__TASK TO COMPLETE__.
Print the lines of the records from the line with "Task: Click the" up to and including the line with "[x=152, y=51]", leaving out the pictures.

__EXCERPTED RECORDS__.
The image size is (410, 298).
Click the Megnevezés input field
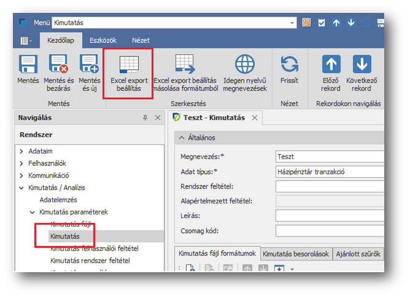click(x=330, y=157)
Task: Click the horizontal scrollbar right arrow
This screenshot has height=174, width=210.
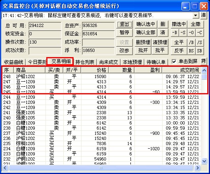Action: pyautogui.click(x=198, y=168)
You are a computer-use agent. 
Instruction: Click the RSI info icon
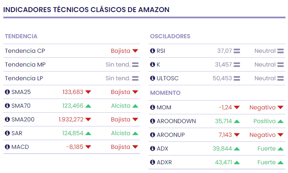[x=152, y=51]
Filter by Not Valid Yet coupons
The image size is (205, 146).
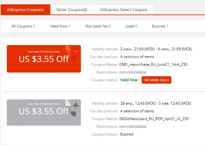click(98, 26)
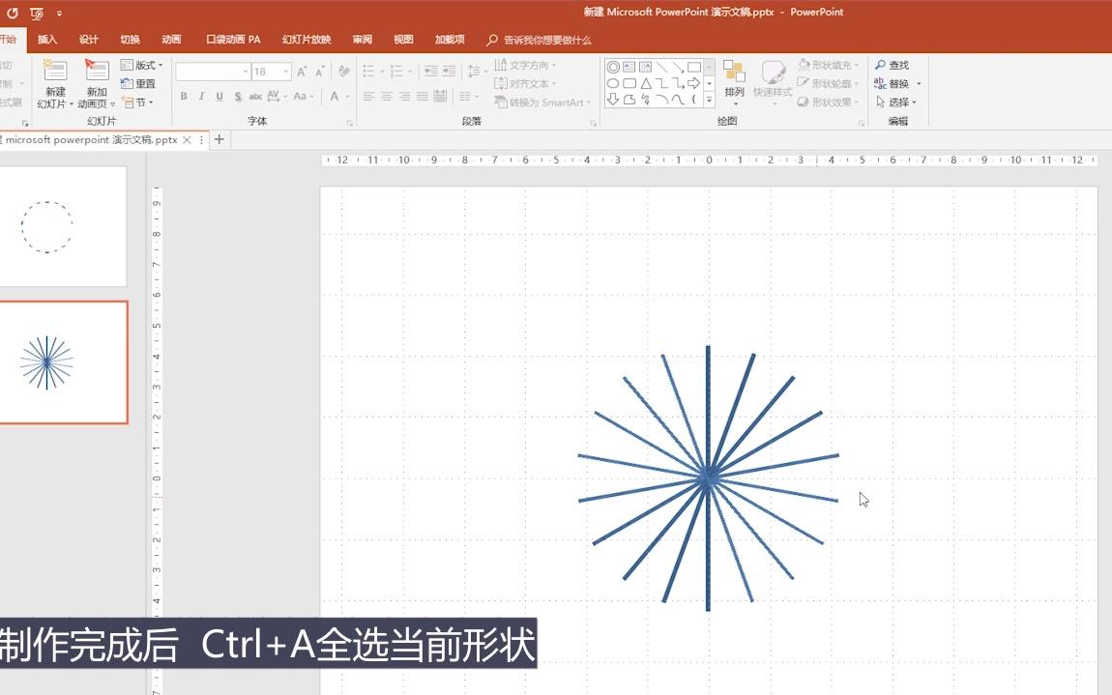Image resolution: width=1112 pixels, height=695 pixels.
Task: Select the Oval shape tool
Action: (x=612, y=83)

__SOLUTION BELOW__.
Task: Click the horizontal scrollbar right arrow
This screenshot has height=174, width=210.
Action: pyautogui.click(x=198, y=168)
You are a computer-use agent. 
Instruction: Click the RSI info icon
[x=152, y=51]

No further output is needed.